Supplied passage:

— START —

Understood. So you don't personally think I even need lime, just nitrogen? What led you to that conclusion. I'll definitely plan to get a test from a different lab next year.



Virginiagal said:


> They gave you the total to do 10 lb/1000 sq ft over 17500 sq ft. That's 175 lb. But you could actually need much more lime. I found this publication and on p 81, assuming Soil Kit is using the same methods and extractants (they might since it looks like they may use Auburn), it looks like a 5.6 pH with a buffer pH of 7.5 and a target pH of 6.5 would require 4200 lb of lime per acre. That's 96.5 lb per 1000 sq ft. Sure, doing the 10 lb/1000 sq ft would give you a start, but wouldn't it be better to get 50 lb/1000 sq ft down now and the rest in the fall?
> https://aaes.auburn.edu/wp-content/uploads/sites/2/sites/2/2020/07/ay-324B.pdf
> 
> You could call Soil Kit customer service and talk to them about it. Ask them for your total lime requirement.


I shipped the samples to somewhere in Georgia, so it wasn't Auburn, but the same methods could apply. I definitely have no desire to deal with over two tons of lime for my lawn. That sounds quite the job, lol.

— END —

Element lookup records:
— START —

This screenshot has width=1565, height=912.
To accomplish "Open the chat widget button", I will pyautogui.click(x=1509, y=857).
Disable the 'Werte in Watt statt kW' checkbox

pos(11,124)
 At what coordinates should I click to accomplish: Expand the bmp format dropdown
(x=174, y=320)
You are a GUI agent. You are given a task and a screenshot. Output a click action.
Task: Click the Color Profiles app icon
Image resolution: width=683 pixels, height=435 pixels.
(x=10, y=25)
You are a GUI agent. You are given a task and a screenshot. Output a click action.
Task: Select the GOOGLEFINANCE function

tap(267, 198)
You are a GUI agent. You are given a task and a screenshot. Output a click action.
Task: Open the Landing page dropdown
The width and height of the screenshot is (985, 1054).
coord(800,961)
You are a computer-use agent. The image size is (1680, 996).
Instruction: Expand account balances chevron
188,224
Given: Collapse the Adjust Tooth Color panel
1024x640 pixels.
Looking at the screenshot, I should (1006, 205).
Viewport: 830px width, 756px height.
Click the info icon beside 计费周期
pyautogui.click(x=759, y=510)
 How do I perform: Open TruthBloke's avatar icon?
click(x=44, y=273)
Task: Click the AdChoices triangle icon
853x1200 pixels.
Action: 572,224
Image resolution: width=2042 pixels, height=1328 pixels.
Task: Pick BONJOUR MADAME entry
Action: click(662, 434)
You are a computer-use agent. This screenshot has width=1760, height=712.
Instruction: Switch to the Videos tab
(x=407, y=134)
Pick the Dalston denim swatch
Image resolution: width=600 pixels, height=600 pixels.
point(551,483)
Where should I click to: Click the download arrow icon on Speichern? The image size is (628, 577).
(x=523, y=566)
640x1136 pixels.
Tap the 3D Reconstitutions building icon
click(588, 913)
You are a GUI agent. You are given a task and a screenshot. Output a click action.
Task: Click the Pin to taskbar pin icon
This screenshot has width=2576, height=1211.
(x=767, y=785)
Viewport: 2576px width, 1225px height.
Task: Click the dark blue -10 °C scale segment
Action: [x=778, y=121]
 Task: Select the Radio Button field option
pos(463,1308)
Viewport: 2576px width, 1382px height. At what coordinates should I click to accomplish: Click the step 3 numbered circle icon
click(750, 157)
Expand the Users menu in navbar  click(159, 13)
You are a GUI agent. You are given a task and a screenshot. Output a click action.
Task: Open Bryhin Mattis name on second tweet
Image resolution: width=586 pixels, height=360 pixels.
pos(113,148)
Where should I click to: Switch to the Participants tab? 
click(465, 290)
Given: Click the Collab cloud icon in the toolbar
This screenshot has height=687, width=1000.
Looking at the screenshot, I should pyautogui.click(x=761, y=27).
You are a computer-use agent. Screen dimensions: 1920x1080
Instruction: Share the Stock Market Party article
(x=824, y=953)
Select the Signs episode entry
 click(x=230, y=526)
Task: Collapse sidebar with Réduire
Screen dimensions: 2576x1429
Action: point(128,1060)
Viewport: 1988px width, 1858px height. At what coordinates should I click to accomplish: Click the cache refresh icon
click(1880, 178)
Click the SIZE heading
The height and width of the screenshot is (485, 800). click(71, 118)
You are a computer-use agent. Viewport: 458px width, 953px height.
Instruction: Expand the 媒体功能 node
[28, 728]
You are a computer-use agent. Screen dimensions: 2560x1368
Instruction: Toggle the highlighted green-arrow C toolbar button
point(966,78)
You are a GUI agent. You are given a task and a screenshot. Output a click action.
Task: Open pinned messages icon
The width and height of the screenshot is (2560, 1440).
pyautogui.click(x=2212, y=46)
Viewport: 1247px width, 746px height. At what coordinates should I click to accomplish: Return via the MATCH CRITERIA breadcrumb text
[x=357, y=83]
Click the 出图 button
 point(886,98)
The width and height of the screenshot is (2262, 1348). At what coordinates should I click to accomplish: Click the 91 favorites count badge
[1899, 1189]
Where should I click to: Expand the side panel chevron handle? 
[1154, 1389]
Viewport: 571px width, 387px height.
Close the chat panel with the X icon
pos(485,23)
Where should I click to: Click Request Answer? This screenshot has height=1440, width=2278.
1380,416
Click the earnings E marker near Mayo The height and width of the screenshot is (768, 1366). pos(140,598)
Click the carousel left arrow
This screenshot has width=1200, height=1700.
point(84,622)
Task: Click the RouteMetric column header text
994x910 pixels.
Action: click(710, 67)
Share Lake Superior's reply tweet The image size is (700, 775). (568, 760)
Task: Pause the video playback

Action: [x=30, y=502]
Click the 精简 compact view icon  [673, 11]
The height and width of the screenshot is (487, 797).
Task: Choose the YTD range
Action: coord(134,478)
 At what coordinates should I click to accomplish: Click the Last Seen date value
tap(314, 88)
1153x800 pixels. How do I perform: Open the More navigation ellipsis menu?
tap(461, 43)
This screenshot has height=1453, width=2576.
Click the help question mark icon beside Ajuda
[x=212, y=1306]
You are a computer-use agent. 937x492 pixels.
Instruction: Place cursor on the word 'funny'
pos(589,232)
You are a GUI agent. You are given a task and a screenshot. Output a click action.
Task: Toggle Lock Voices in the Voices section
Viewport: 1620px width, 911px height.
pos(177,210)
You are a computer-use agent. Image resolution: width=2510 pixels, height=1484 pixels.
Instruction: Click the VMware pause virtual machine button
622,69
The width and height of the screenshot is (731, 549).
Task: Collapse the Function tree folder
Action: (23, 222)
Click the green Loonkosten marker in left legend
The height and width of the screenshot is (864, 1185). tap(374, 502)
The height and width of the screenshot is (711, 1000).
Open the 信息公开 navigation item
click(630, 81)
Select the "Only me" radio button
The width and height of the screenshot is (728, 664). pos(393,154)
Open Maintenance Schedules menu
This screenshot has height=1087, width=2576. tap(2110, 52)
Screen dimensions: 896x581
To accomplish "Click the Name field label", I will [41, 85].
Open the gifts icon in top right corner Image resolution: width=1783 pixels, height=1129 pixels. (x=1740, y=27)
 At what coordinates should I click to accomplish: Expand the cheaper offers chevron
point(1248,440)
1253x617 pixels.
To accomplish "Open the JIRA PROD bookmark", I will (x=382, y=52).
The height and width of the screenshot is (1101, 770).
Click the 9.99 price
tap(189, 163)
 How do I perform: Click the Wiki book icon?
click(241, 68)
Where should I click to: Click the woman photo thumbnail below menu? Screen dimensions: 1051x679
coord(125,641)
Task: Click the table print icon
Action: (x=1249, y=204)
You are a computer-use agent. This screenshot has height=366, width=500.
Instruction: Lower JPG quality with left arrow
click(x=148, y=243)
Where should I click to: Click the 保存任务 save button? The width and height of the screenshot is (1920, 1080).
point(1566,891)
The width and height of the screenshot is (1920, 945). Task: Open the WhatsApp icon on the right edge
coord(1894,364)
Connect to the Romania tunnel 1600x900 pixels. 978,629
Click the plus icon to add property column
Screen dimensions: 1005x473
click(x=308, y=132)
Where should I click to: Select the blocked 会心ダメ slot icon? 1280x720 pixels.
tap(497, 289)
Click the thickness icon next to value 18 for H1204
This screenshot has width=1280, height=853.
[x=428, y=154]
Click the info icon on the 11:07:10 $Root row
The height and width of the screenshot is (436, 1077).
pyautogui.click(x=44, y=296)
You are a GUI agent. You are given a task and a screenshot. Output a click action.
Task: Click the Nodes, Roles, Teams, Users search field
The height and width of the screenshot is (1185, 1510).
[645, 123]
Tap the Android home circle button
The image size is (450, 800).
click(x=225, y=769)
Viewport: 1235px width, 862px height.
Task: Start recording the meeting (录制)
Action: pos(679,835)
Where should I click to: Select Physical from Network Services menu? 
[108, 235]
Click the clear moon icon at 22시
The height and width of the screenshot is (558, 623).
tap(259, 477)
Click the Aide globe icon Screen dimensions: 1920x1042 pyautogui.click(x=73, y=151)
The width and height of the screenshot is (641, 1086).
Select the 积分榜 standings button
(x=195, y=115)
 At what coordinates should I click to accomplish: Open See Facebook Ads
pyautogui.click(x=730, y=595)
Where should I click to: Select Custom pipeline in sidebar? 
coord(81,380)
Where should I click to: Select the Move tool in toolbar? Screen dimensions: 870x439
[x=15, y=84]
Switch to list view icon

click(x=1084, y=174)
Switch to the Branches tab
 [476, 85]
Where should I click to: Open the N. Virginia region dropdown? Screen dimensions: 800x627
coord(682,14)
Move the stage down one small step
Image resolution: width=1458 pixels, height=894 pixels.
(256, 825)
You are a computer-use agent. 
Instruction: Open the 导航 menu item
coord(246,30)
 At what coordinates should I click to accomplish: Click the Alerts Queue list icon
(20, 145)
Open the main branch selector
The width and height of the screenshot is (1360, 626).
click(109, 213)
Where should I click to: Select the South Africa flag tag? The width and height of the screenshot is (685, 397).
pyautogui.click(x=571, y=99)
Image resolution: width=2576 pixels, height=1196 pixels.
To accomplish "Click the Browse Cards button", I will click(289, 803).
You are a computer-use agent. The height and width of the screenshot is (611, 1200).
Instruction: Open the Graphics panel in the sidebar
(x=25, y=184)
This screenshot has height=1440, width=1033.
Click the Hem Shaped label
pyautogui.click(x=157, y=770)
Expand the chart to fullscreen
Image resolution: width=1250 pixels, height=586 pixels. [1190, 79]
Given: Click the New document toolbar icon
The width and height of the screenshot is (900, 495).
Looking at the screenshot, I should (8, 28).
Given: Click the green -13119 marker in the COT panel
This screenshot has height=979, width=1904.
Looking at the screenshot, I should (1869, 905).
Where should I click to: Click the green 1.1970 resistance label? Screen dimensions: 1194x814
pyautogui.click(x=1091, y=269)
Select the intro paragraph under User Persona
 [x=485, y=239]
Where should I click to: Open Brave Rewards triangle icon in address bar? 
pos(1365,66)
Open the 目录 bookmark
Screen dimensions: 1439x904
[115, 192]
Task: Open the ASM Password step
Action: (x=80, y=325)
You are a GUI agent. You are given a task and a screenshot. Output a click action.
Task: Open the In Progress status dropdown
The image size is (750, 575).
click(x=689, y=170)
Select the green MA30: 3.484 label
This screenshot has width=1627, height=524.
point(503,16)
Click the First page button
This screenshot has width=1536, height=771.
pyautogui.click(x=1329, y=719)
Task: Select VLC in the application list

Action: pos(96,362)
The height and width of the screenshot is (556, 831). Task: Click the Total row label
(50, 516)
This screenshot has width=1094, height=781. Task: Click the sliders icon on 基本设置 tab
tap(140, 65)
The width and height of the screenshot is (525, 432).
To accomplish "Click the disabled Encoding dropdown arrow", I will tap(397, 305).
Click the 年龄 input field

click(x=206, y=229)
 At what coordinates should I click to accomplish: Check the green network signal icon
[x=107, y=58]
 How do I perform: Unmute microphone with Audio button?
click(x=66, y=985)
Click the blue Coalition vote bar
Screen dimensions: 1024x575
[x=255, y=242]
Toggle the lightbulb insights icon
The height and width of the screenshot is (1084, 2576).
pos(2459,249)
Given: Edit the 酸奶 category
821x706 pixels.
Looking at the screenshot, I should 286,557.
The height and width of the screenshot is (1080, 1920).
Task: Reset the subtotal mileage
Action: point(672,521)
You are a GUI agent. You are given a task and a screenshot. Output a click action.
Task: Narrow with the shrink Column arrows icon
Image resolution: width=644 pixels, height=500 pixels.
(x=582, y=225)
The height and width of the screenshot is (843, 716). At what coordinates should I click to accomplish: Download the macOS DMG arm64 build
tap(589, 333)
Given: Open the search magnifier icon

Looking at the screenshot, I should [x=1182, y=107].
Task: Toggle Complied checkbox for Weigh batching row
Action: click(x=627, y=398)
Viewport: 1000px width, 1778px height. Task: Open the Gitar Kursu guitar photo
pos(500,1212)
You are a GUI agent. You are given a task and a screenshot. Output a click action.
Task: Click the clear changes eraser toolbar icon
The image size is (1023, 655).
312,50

— END —

Required actions:
1. From the lawn lime thread, extract the passage starting with "Understood. So you" and going on through "in the fall?".
2. In the lawn lime thread, how much lime per acre would a 5.6 pH with a buffer pH of 7.5 and a target pH of 6.5 require?
3. Decide whether each statement agrees with the lawn lime thread, answering yes or no and quoting the words that decide it. (a) The soil samples were shipped to somewhere in Georgia. (b) The total lime figure given for 17500 sq ft was 175 lb. (c) The poster plans to use the same lab again next year.

The responses:
1.
Understood. So you don't personally think I even need lime, just nitrogen? What led you to that conclusion. I'll definitely plan to get a test from a different lab next year.



Virginiagal said:


> They gave you the total to do 10 lb/1000 sq ft over 17500 sq ft. That's 175 lb. But you could actually need much more lime. I found this publication and on p 81, assuming Soil Kit is using the same methods and extractants (they might since it looks like they may use Auburn), it looks like a 5.6 pH with a buffer pH of 7.5 and a target pH of 6.5 would require 4200 lb of lime per acre. That's 96.5 lb per 1000 sq ft. Sure, doing the 10 lb/1000 sq ft would give you a start, but wouldn't it be better to get 50 lb/1000 sq ft down now and the rest in the fall?

2. It would require 4200 lb of lime per acre.

3.
(a) Yes: "I shipped the samples to somewhere in Georgia"
(b) Yes: "They gave you the total to do 10 lb/1000 sq ft over 17500 sq ft. That's 175 lb."
(c) No: "I'll definitely plan to get a test from a different lab next year."